Abstract Human B7 homolog 4 (B7-H4) is a transmembrane protein in the B7 family of molecules that is expressed on tumor cells in the tumor microenvironment (TME). High protein expression on tumors and low expression on healthy tissue makes B7-H4 an attractive molecule for direct targeting with low off-target toxicity. NC762 is a humanized immunoglobulin gamma 1, kappa (IgG1κ) monoclonal antibody specific for human B7-H4 that is being developed for the treatment of cancer and demonstrates an excellent safety profile in IND-enabling studies. The IgG1κ region of NC762 contains three-point mutations (S239D/A330L/I332E a.k.a. DLE) which enhances binding to CD16a (FcγRIIIa) in order to increase antibody-dependent cellular cytotoxicity (ADCC) activity. NC762 binds to human B7-H4 on SKBR3 cells, a breast cancer cell line that endogenously expresses B7-H4 and induces in vitro ADCC activity. Despite the high homology, NC762 does not cross-react with rodent B7-H4, therefore, in vivo testing was performed in a humanized xenograft murine model in NSG mice, where NC762 restricted tumor growth in a dose-dependent manner. Depleting human natural killer (NK) cells prior to tumor inoculation reduced anti-B7-H4 parent antibody activity, supporting a role for NK-cell mediated ADCC in tumor growth retardation. However, in the absence of human PBMCs, NC762 also achieved significant anti-tumor activity. Furthermore, a mutant of NC762 with a low FcγR binding IgG1 domain showed similar activity as the DLE IgG1, demonstrating an ADCC-independent mechanism of tumor growth restriction mediated by B7-H4 mAb treatment. Together, these results indicate that even with the ADCC-enhanced IgG1κ region, NC762 is able to mediate ADCC-independent anti-tumor activity for the eradication of B7-H4 expressing tumors; and is expected to provide benefit in multiple oncology indications. Citation Format: Kristina Archer, Justine Ceradoy, Tiffany Coupet, Jason Bosiacki, Chang Song, Ido Weiss, Sue Niu, Tete Obot, Jinglin Xu, Tom O'Neill, Alison Ferrell, Hasan Abukharma, Zac Cusumano, Dallas Flies, Sol Langermann, Linda N. Liu.
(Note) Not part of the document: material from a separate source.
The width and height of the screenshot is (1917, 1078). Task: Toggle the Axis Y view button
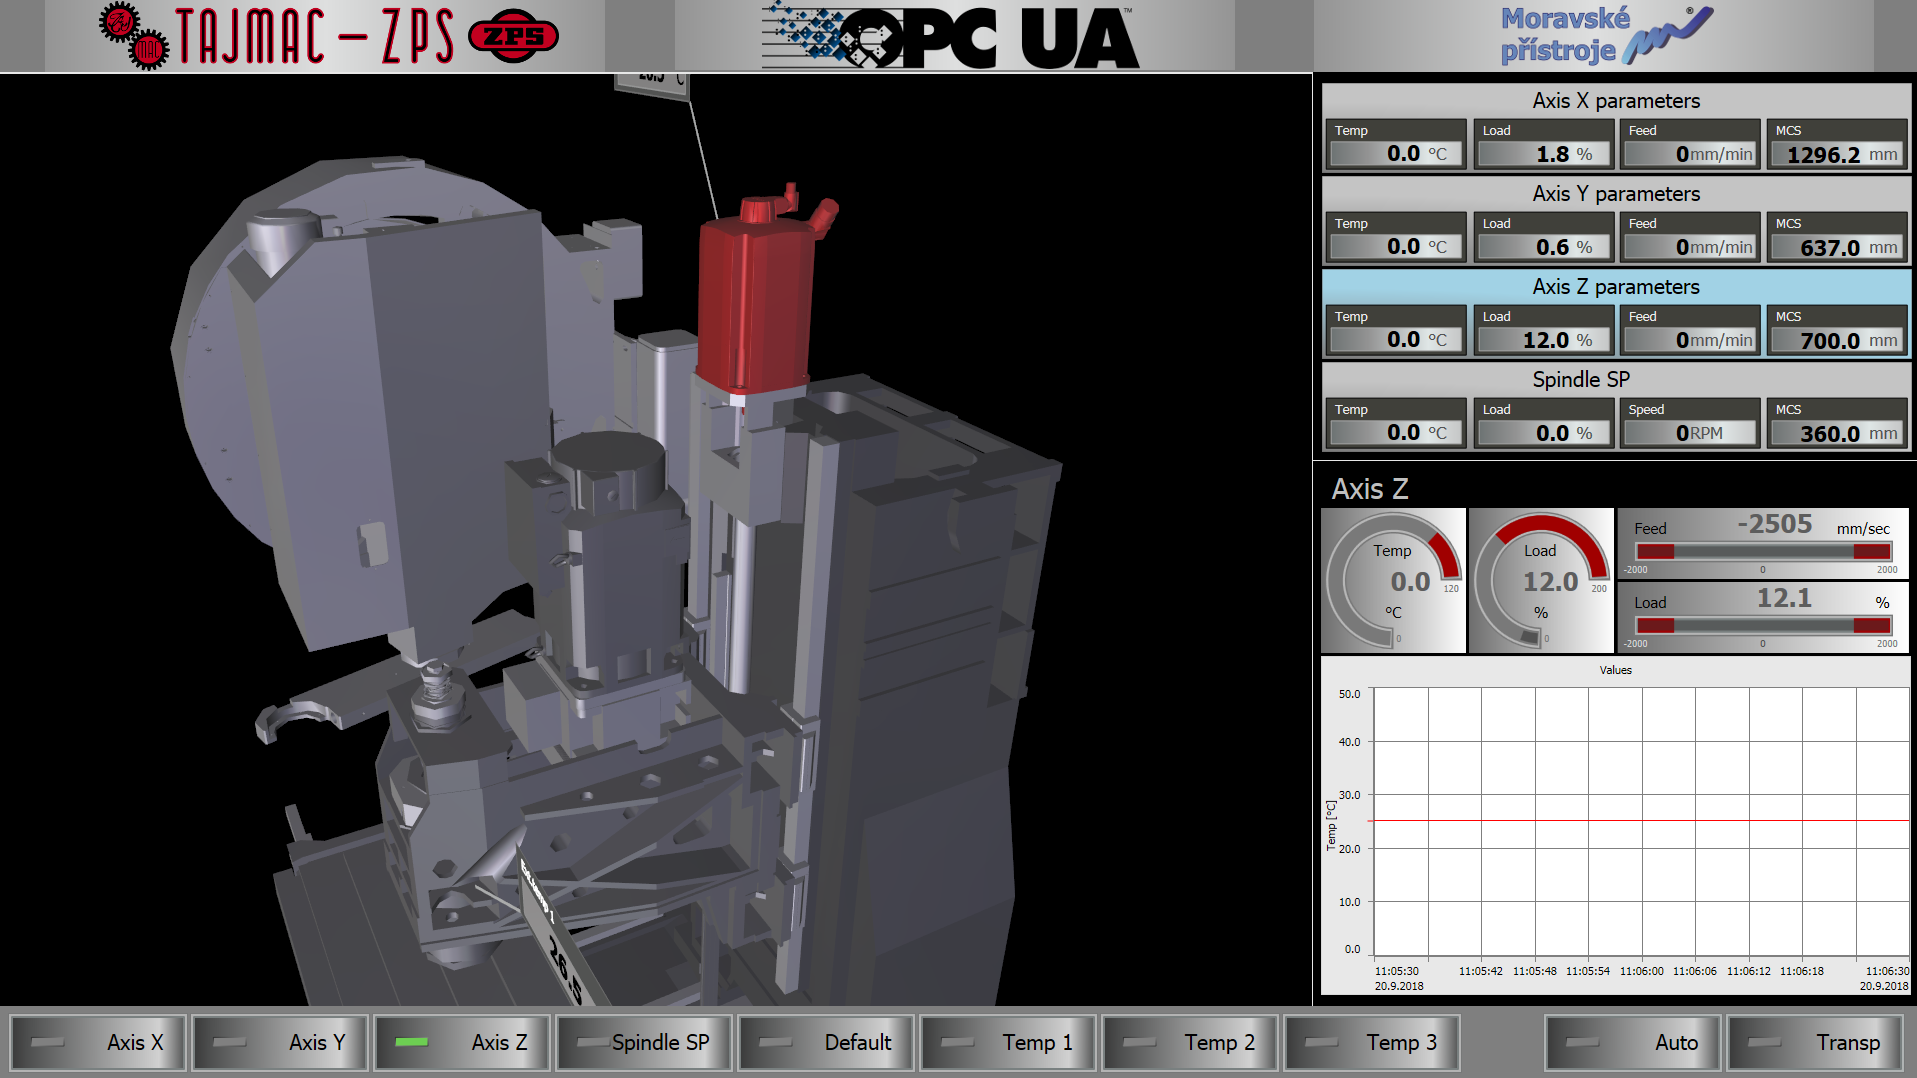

Development and functional characterization of NC762, a novel therapeutic antibody targeting B7-H4, for the treatment of malignancies [abstract]. In: Proceedings of the American Association for Cancer Research Annual Meeting 2021; 2021 Apr 10-15 and May 17-21. Philadelphia (PA): AACR; Cancer Res 2021;81(13_Suppl):Abstract nr 3193.